▶ _What to do_
Every line below from the one containing "Toggle bold formatting" through the one containing "The width and height of the screenshot is (1702, 958)." must be transcribed exactly. Omit all lines outside that stretch.

● ● ● ● ●

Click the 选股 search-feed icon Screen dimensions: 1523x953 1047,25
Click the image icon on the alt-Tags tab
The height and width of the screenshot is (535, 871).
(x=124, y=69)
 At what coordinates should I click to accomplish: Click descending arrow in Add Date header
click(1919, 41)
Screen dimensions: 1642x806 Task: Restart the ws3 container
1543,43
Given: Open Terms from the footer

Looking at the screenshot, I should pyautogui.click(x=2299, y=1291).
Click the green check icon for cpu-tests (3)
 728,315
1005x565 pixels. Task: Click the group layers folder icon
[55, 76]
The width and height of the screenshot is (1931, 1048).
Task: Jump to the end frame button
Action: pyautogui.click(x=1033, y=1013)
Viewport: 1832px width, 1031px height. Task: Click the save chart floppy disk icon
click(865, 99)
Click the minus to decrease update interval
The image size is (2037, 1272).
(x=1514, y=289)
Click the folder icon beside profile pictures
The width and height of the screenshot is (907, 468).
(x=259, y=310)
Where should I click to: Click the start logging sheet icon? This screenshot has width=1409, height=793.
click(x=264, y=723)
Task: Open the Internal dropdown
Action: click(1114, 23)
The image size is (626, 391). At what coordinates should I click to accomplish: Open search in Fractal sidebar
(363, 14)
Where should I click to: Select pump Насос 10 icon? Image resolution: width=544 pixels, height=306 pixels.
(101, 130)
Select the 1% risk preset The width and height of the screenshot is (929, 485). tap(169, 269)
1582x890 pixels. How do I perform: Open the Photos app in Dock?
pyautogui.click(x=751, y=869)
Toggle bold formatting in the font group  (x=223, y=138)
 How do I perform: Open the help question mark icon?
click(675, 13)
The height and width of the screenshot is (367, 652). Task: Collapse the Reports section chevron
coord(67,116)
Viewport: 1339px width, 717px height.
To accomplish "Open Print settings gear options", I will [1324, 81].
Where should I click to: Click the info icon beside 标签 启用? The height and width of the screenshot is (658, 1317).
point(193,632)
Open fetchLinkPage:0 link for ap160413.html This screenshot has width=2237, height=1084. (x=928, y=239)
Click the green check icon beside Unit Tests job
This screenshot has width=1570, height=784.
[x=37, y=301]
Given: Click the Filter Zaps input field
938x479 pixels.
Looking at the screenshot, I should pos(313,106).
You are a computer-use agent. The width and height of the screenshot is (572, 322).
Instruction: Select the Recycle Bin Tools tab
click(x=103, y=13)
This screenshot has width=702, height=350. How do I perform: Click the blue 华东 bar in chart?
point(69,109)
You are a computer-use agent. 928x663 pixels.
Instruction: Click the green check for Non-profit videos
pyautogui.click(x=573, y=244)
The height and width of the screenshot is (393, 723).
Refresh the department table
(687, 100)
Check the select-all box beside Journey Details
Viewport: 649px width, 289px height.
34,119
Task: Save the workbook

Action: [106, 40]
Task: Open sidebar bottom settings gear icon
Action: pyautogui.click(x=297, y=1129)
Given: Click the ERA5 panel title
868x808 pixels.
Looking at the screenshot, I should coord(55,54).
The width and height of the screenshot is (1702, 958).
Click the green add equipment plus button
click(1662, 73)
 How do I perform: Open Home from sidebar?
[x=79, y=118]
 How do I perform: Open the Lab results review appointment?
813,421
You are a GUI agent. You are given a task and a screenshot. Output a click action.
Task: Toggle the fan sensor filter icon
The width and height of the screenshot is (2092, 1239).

● ● ● ● ●

▶ _Task response_
Toggle bold formatting in the font group  (x=223, y=138)
 How do I perform: Open the help question mark icon?
click(675, 13)
The height and width of the screenshot is (367, 652). Task: Collapse the Reports section chevron
coord(67,116)
Viewport: 1339px width, 717px height.
To accomplish "Open Print settings gear options", I will [1324, 81].
Where should I click to: Click the info icon beside 标签 启用? The height and width of the screenshot is (658, 1317).
point(193,632)
Open fetchLinkPage:0 link for ap160413.html This screenshot has width=2237, height=1084. (x=928, y=239)
Click the green check icon beside Unit Tests job
This screenshot has width=1570, height=784.
[x=37, y=301]
Given: Click the Filter Zaps input field
938x479 pixels.
Looking at the screenshot, I should pos(313,106).
You are a computer-use agent. The width and height of the screenshot is (572, 322).
Instruction: Select the Recycle Bin Tools tab
click(x=103, y=13)
This screenshot has width=702, height=350. How do I perform: Click the blue 华东 bar in chart?
point(69,109)
You are a computer-use agent. 928x663 pixels.
Instruction: Click the green check for Non-profit videos
pyautogui.click(x=573, y=244)
The height and width of the screenshot is (393, 723).
Refresh the department table
(687, 100)
Check the select-all box beside Journey Details
Viewport: 649px width, 289px height.
34,119
Task: Save the workbook

Action: [106, 40]
Task: Open sidebar bottom settings gear icon
Action: pyautogui.click(x=297, y=1129)
Given: Click the ERA5 panel title
868x808 pixels.
Looking at the screenshot, I should coord(55,54).
The width and height of the screenshot is (1702, 958).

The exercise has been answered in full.